The Kovio tags are not actual bar codes, but printed integrated circuits that send data using the ISO/IEC 14443 standard frequency, 13.56 MHz, according to Kovio. It is targeting the market for bar codes on product packages and also low-cost transit fare and entertainment venue tickets. The tags are also used for inventory tracking. At volume production, the company said the tags could be produced at 5 U.S. cents or less apiece, which would be significantly lower than standard NFC tags.
"They can be manufactured with very short lead times–this is the key difference in the silicon ink versus silicon foundry techniques," Charles Walton, chief operating officer for France-based Inside Secure, formerly Inside Contactless, told NFC Times. "They’ve (Kovio) commercialized very quickly and at a very low cost, these devices. They are a very reliable, very elegant, cheap simple solution."
Both the Kovio tags and standard NFC tags could store small amounts of data, such as URLs or SMS codes that could open mobile Internet connections on NFC phones, enabling consumers, for example, to access product information or coupons.
Update: Kovio's vice president of business development, Vik Pavate, said consumer product companies will not put conventional RFID tags on millions of different types of products because the tags are too expensive–he contends they are stuck at a 10- to 15-cent price point apiece.
"The conventional silicon platform is not capable of getting to where we are now," Pavate told NFC Times. "In the context of brand promotion, it’s like a Ferrari–very expensive. No brand company will make an investment at the price of conventional silicon. They’ve (silicon manufacturers) been talking about getting down to 5 cents for years."
Without affordability, there will be no widespread tagging of products in stores. And that would greatly reduce the marketing and advertising reach of product makers and merchants, as they try to interact with consumers on NFC phones, he said, adding that Kovio's goal is to reduce the price of its tags to a penny apiece in a few years. End update.
Nonstandard Technology
But while the Kovio tags support the standard contactless radio frequency, they are proprietary and do not comply with any of the four tag types standardized by the NFC Forum.
Walton acknowledged it would require what he termed "slight modifications" to Inside’s MicroRead and SecuRead NFC chips to read the Kovio tags.
For NFC phones using other NFC chip makers’ products to read the Kovio tags, those chip makers would also have to make modifications, after concluding agreements with Kovio.
Inside points out its NFC chips are able to read standard NFC tag types as well, but its promotion of nonstandard tags is unlikely to sit well with the NFC Forum, a standardization and trade association. While the forum’s four standard tag types are manufactured or licensed by private companies, Broadcom, NXP Semiconductors and Sony, their inclusion in the standard means that NFC Forum-certified phones should be able to read them without modification to the NFC phone chips.

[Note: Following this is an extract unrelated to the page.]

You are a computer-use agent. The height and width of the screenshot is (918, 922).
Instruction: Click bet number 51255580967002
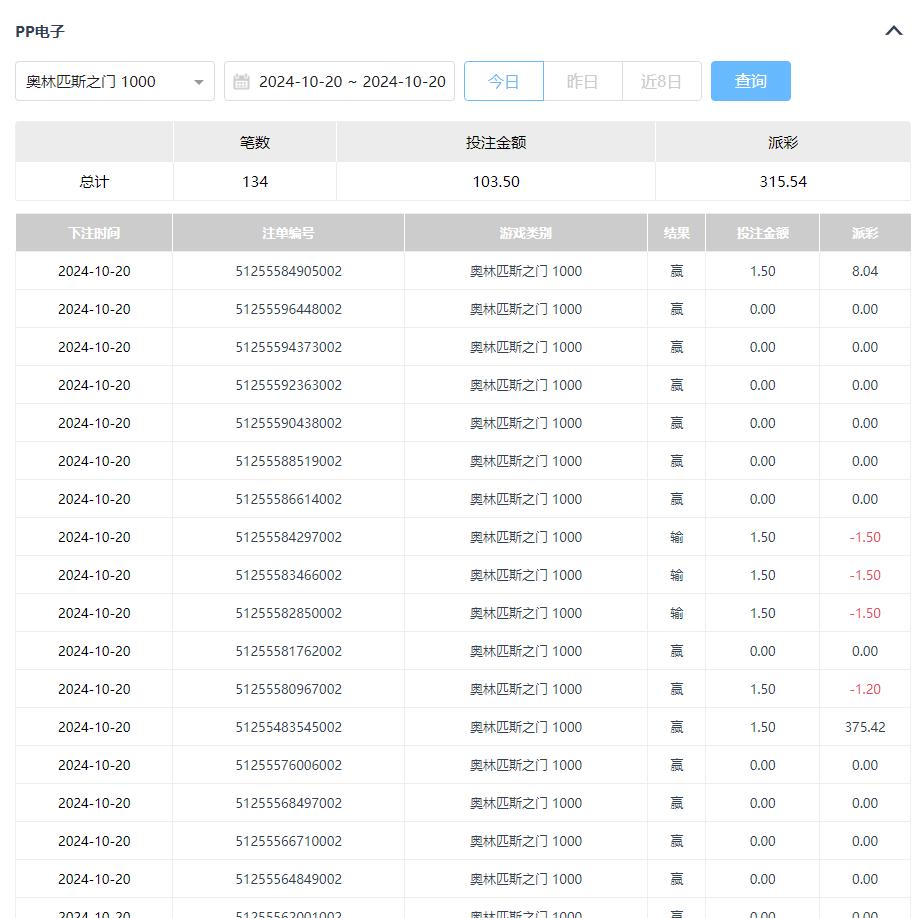click(288, 689)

"Standards make life easier to create growth in the market much faster," Jeff Miles, director of mobile transactions for NXP, told NFC Times, when told of the Inside announcement.
Kovio is itself a member of the NFC Forum, and Inside hopes the company's tags one day will become part of the standard. That is possible, though it would create a fifth tag type.

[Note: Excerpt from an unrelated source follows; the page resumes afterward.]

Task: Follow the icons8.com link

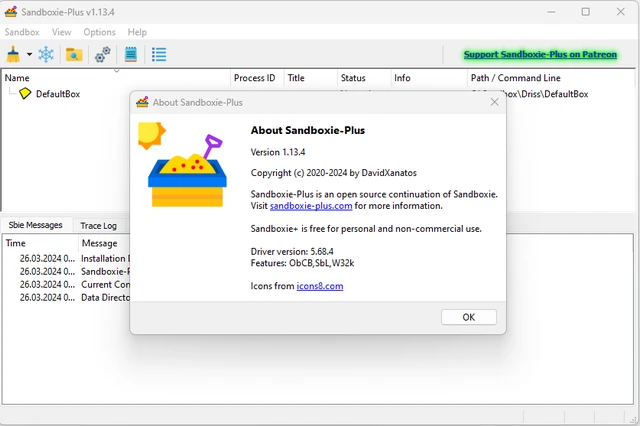Action: click(x=320, y=286)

Update: When asked by NFC Times whether it viewed a possible rollout of nonstandard Kovio tags a potential problem, and if it would consider standardizing the technology, NFC Forum Chairman Koichi Tagawa responded only that the forum is a "member-driven organization," and as such, "we have a process in place for members to propose new technologies for the forum’s consideration." End update.
The Kovio tags are on display this week at the International Computer Electronics Show in Las Vegas.
Kovio's Pavate said the company has raised $85 million in venture capital.
Tom Zind contributed to this article.